Task brief :: From the entries below, report how many lines contain the string "pixels". Give only that number.

Entries shown ::
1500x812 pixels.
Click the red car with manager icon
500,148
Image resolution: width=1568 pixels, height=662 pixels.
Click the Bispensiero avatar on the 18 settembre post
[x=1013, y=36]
---
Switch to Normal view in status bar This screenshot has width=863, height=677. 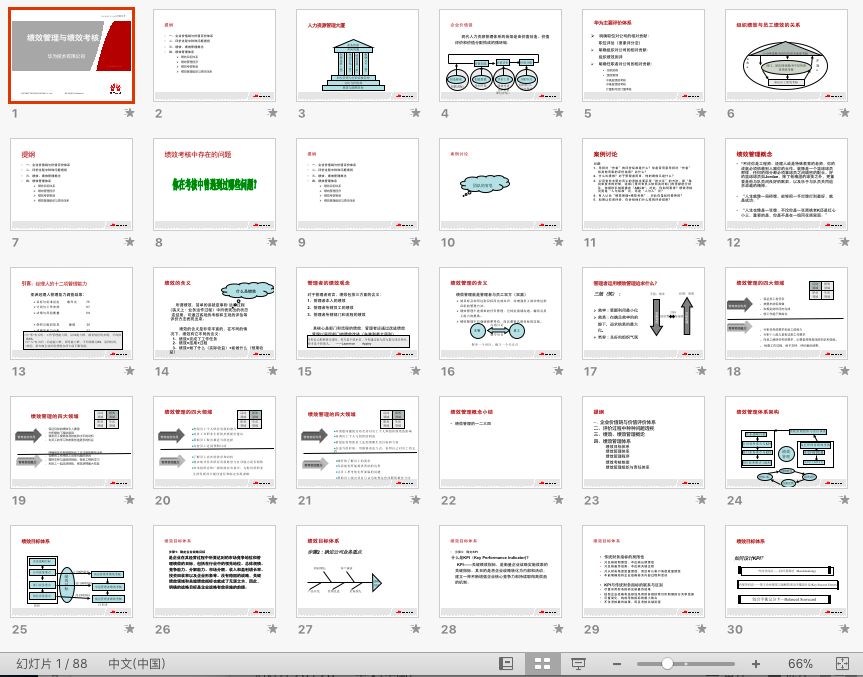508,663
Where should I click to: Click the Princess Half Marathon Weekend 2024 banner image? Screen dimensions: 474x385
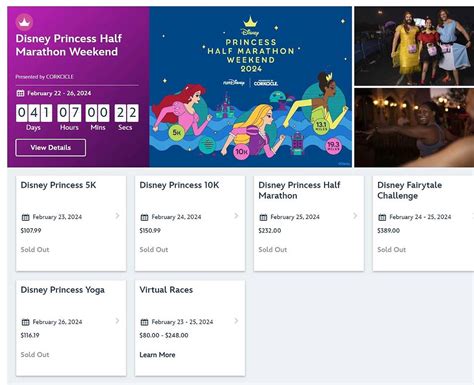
* * *
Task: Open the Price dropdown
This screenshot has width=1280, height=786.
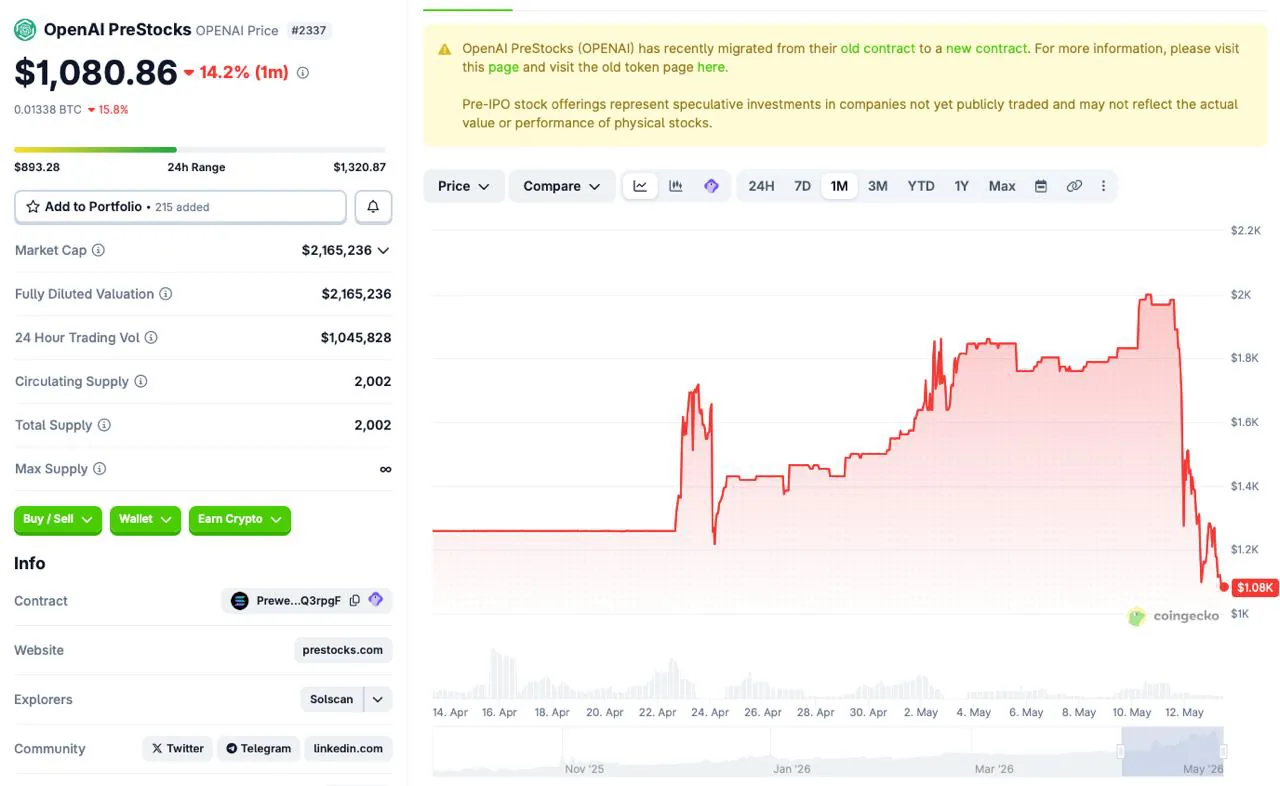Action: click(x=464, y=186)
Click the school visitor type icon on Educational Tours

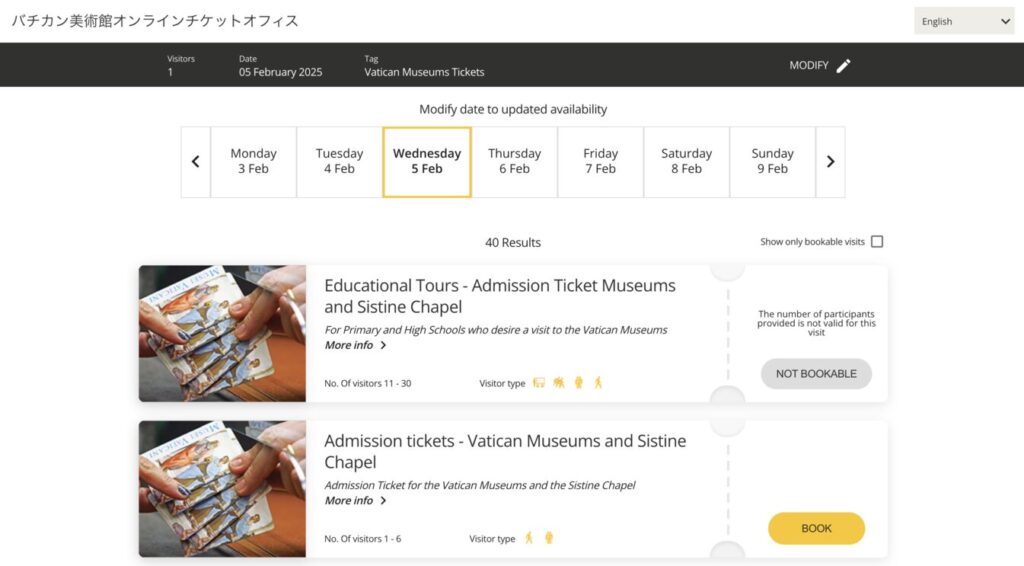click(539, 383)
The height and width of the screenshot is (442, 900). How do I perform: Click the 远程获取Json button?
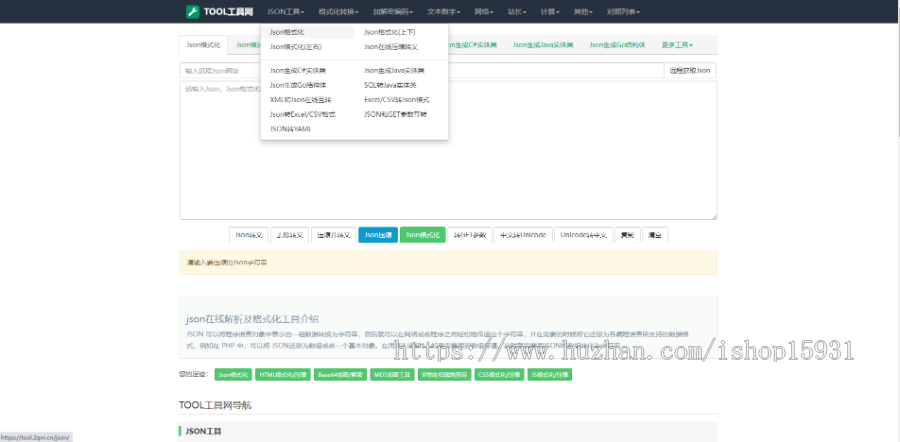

Your solution :: 2